■ Try it: Once you reach the line with "Task: Open the" in the material below, copy each line exactly up to and including the line with "Click the NPWP column header", and skip the pictures.

■ Working data:
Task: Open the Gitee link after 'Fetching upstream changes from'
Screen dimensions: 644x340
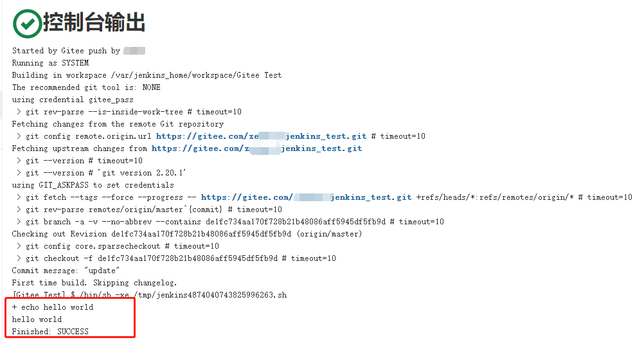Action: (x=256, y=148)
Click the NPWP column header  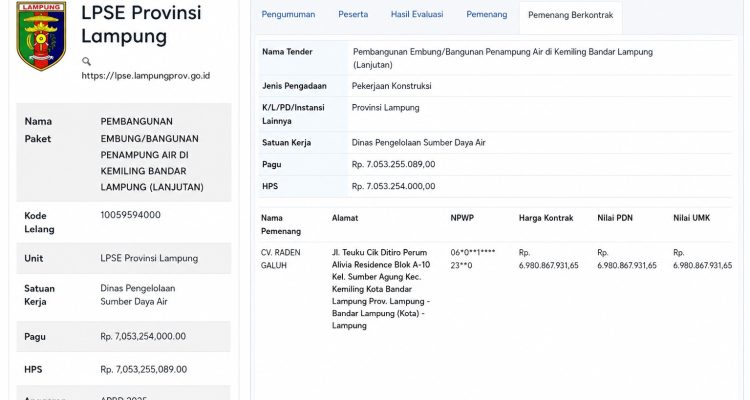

--

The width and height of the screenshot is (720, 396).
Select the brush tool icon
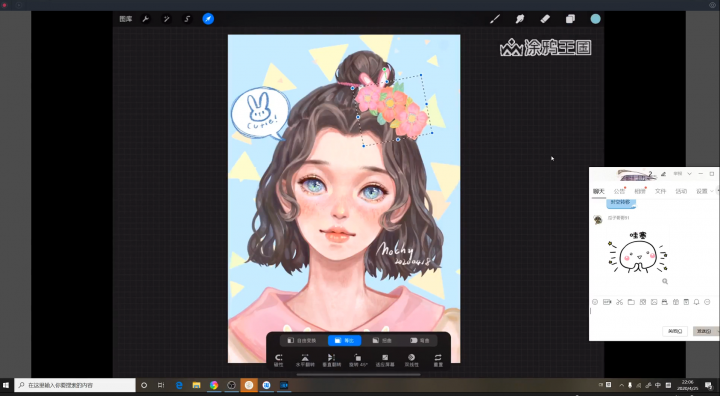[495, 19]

---

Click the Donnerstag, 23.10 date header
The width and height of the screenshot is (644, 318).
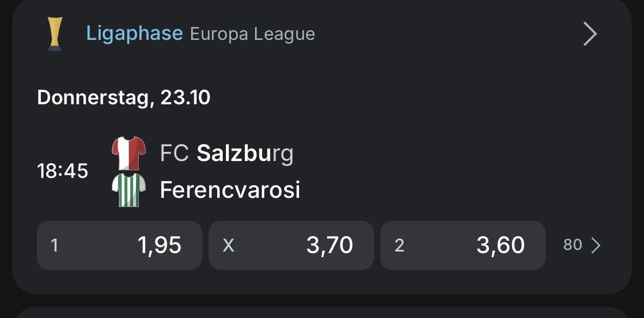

■ Exercise response:
Task: Open the Gitee link after 'Fetching upstream changes from'
Screen dimensions: 644x340
Action: (x=256, y=148)
Click the NPWP column header  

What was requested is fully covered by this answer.